WRITTEN EXERCISE A — In the rows below, retype everything from the line containing "This screenshot has width=1540, height=784." down to the line containing "point(985,108)", including both of those lines, and leave out the pictures.

# start of READING PASSAGE

# can I use 6600 sl derailleurs on a 9 speed drive train



## hollandbk (Jun 3, 2008)

Hello guys I have a question, I recently get in a small crash with my allez and need to replace my rear derailleur, I'm thinking of converting to 10 within the year but for now can only afford the derailleurs and hanger, I've been eyeing the ultegra 6600 sl and my lbs will give me a good deal on the front and real derailleurs but I wanted to know if I would run into any problems temporarily running them with a 9 speed drive train, if need be I can get a new cassette and chain but can't quite afford new shifters just now.


----------



## Guest (Sep 15, 2009)

I believe that will work for you just fine. If you mean getting a 10 speed cassette, don't do that till you can get the shifters as well, and I wouldn't get the chain, unless you need one now, till you got the new cassette.


----------



## hollandbk (Jun 3, 2008)

so you don't believe the 9 speed chain will be too wide for the 6600, I would go with a 9 speed derailleur but i was going to do this anyway and see no need to buy two derailleurs


----------



## Guest (Sep 15, 2009)

# end of READING PASSAGE
# start of RECORDS FOR THE TASK

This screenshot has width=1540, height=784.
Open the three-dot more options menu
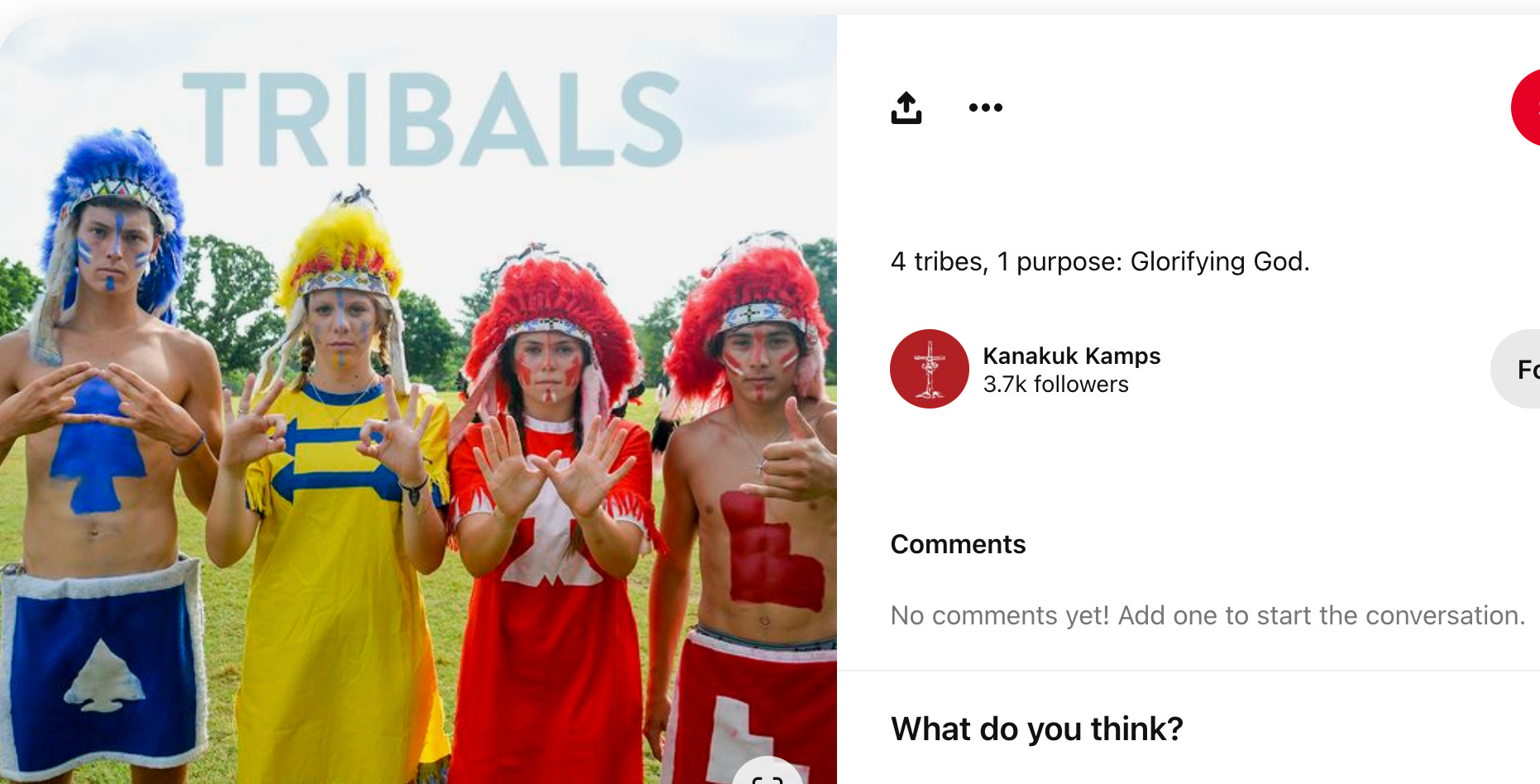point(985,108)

# end of RECORDS FOR THE TASK
# start of RECORDS FOR THE TASK

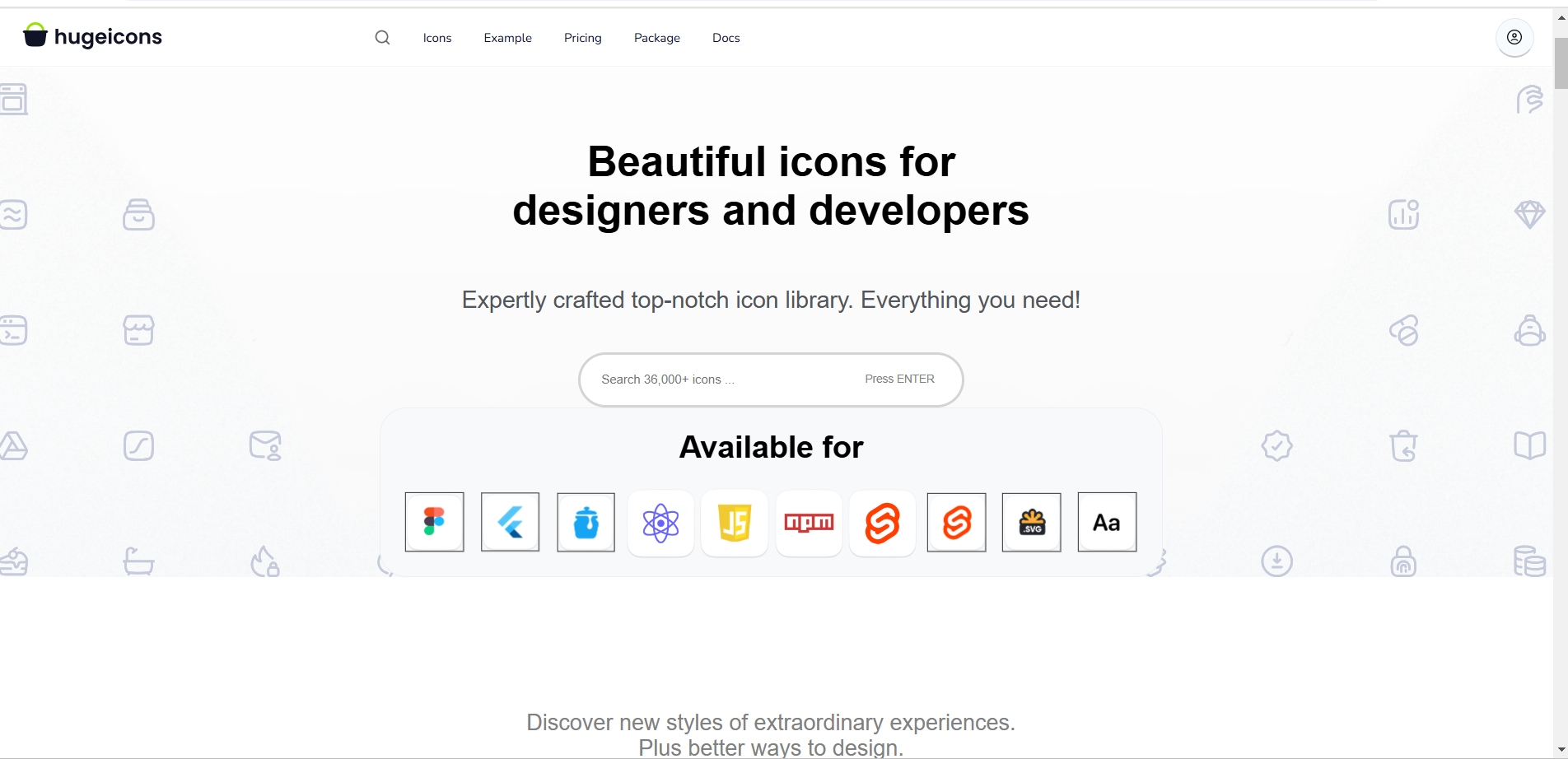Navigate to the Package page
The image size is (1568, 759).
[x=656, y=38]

# end of RECORDS FOR THE TASK

WRITTEN EXERCISE B — From the derailleur thread, write out everything from "I believe that" down to "the new cassette.", switching "cassette" to "sprocket set".

COMPLETE OUTPUT A —
This screenshot has width=1540, height=784.
Open the three-dot more options menu
point(985,108)

COMPLETE OUTPUT B —
I believe that will work for you just fine. If you mean getting a 10 speed sprocket set, don't do that till you can get the shifters as well, and I wouldn't get the chain, unless you need one now, till you got the new sprocket set.